SECURITIES AND EXCHANGE COMMISSION

Washington, D.C. 20549

 

FORM 8-K

 

CURRENT REPORT

Pursuant to Section 13 or 15(d) of

The Securities Exchange Act of 1934

 

Date of Report (Date of earliest event reported): August 15, 2012

 

RLI Corp.

(Exact name of registrant as specified in its charter)

 

Illinois

 

001-09463

 

37-0889946

(State or other jurisdiction

 

(Commission

 

(IRS Employer

of incorporation)

 

File Number)

 

Identification No.)

 

9025 North Lindbergh Drive, Peoria, IL

 

61615

(Address of principal executive offices)

 

(Zip Code)

 

Registrant’s telephone number, including area code: (309) 692-1000

 

Not applicable

(Former name or former address, if changed since last report.)

 

Check the appropriate box below if the Form 8-K filing is intended to simultaneously satisfy the filing obligation of the registrant under any of the following provisions:

 

o            Written communications pursuant to Rule 425 under the Securities Act (17 CFR 230.425)

 

o            Soliciting material pursuant to Rule 14a-12 under the Exchange Act (17 CFR 240.14a-12)

 

o            Pre-commencement communications pursuant to Rule 14d-2(b) under the Exchange Act (17 CFR 240.14d-2(b))

 

o            Pre-commencement communications pursuant to Rule 13e-4(c) under the Exchange Act (17 CFR 240.13e-4(c))

 

 

 



 

Item 5.02 Departure of Directors or Certain Officers; Election of Directors; Appointment of Certain Officers; Compensatory Arrangements of Certain Officers.

 

(d)  Effective August 16, 2012, RLI Corp. (“RLI”) appointed Michael J. Stone and David B. Duclos as members of its Board of Directors (“Board”).  Mr. Stone and Mr. Duclos have been appointed for terms expiring at RLI’s next annual shareholders’ meeting in May 2013, at which time they will stand for re-election.

 

Mr. Stone is President & Chief Operating Officer of RLI Insurance Company. Mr Duclos is a retired Chief Executive of XL Group plc Insurance Operations, and currently serves as a consultant for XL Group plc.

 

The Board appointed Mr. Stone to serve as a member of the Strategy Committee and the Finance and Investment Committee, and appointed Mr. Duclos to serve as a member of the Strategy Committee and the Nominating/Corporate Governance Committee.
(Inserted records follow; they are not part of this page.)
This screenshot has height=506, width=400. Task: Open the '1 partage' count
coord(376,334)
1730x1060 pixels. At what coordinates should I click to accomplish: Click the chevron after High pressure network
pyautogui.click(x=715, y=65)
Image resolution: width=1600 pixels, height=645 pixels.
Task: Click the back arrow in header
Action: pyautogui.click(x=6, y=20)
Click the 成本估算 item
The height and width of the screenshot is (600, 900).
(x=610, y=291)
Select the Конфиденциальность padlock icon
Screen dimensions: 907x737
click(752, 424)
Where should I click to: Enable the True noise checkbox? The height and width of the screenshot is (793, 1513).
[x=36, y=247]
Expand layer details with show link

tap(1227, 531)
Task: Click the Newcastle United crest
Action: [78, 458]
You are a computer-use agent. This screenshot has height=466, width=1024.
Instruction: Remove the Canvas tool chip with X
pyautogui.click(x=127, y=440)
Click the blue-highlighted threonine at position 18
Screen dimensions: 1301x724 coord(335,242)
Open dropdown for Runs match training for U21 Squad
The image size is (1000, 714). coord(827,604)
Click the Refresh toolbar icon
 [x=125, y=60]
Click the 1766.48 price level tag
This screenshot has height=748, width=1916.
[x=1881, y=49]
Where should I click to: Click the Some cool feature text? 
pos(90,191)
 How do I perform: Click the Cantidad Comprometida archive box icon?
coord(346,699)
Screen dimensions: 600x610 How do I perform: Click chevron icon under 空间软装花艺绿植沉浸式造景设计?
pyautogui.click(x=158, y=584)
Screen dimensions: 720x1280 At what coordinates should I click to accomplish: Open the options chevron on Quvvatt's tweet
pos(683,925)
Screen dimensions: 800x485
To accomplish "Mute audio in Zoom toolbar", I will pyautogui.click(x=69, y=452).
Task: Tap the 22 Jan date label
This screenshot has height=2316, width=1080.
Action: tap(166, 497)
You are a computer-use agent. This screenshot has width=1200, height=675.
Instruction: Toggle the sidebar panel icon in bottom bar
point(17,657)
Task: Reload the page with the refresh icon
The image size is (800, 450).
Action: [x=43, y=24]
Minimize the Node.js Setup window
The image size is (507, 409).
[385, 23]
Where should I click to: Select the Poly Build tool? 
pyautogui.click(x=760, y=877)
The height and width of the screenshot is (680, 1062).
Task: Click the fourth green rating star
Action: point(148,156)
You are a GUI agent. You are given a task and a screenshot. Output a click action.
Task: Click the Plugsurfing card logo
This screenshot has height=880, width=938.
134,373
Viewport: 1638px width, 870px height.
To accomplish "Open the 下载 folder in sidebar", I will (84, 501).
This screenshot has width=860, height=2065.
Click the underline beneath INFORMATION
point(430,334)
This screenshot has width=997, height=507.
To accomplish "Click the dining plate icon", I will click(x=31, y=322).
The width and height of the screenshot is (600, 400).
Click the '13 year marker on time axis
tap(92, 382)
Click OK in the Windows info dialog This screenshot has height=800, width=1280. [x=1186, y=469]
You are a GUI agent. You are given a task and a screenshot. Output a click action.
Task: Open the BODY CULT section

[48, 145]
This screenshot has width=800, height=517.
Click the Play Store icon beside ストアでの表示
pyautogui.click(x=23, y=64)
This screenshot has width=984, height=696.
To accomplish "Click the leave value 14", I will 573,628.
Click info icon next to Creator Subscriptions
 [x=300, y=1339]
As members of the Board, Mr. Stone will not receive director fees, and Mr. Duclos will receive compensation pursuant to RLI’s standard arrangements for outside directors.

 

Furnished as Exhibit 99.1 and incorporated herein by reference is a copy of the press release issued by RLI relating to their appointment as directors.

 

Item 8.01  Other Events.

 

On August 15, 2012, RLI announced that its Board approved a quarterly dividend on its common stock of $0.32 per share.  The dividend is payable on September 20, 2012, to shareholders of record as of August 31, 2012.  Furnished as Exhibit 99.2 and incorporated herein by reference is the press release issued by RLI relating to the dividend.

 

Item 9.01 Financial Statements and Exhibits.

 

(d) Exhibits

 

Exhibit No.

 

Description

 

 

 

99.1

 

Press Release dated August 16, 2016 (this Exhibit is furnished pursuant to Item 5.02 hereof and should not be deemed to be “filed” under the Securities Exchange Act of 1934).

 

 

 

99.2

 

Press Release dated August 15, 2012 (this Exhibit is furnished pursuant to Item 8.01 hereof and should not be deemed to be “filed” under the Securities Exchange Act of 1934).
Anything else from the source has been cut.